Please reproduce the items below from the line containing "Identify the location of chart-title: AUS200" down through the line containing "Looking at the", with both of those lines included.

○ ○ ○ ○ ○ ○ ○

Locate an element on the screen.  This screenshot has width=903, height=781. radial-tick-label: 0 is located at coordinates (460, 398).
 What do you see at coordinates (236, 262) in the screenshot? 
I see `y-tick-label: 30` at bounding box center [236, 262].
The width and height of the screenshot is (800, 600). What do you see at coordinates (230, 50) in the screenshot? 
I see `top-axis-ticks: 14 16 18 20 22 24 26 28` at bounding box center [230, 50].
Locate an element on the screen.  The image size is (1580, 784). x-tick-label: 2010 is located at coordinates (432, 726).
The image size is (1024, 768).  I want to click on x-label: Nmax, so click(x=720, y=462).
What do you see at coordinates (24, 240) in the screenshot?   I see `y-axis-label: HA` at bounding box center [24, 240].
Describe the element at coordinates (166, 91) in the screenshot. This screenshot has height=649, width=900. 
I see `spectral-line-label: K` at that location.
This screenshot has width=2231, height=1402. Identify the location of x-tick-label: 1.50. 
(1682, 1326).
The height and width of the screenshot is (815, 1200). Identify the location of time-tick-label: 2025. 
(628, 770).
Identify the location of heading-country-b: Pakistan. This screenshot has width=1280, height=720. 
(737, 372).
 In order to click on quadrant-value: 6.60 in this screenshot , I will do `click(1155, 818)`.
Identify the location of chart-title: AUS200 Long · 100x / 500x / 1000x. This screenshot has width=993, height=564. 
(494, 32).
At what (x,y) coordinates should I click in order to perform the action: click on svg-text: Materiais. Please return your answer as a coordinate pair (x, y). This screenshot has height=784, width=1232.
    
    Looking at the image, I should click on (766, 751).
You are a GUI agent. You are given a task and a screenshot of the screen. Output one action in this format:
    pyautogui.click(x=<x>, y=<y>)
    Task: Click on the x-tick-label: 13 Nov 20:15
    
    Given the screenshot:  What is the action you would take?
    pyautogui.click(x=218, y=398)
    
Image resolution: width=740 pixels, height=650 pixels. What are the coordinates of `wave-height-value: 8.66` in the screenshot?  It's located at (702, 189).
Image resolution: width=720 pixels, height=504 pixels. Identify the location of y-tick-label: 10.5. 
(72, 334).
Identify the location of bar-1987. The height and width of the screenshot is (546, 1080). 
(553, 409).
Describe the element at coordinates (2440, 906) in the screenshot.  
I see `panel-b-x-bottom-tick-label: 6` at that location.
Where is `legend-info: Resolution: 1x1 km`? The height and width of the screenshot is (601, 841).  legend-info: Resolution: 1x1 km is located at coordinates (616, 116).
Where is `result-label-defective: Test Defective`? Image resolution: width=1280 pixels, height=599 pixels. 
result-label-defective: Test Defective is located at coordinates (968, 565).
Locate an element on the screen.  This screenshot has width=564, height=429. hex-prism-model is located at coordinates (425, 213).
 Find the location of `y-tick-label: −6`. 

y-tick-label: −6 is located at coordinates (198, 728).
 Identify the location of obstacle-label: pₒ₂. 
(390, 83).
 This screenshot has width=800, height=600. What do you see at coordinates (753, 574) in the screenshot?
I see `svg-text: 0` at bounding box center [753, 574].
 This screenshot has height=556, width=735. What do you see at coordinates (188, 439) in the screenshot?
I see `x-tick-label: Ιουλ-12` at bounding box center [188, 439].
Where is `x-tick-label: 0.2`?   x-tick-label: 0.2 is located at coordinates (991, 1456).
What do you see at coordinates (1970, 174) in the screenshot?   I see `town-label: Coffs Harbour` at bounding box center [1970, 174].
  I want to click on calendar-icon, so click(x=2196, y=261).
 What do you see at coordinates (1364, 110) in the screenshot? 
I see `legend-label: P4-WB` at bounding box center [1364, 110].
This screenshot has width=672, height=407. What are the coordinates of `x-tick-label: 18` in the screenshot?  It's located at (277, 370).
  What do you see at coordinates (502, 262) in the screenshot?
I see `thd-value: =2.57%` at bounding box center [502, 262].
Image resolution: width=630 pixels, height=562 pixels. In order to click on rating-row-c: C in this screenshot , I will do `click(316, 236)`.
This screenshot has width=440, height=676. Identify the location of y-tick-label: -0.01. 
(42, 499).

○ ○ ○ ○ ○ ○ ○

### REPLY TO THE TASK
Identify the location of chart-title: AUS200 Long · 100x / 500x / 1000x. This screenshot has width=993, height=564. 
(494, 32).
At what (x,y) coordinates should I click in order to perform the action: click on svg-text: Materiais. Please return your answer as a coordinate pair (x, y). This screenshot has height=784, width=1232.
    
    Looking at the image, I should click on (766, 751).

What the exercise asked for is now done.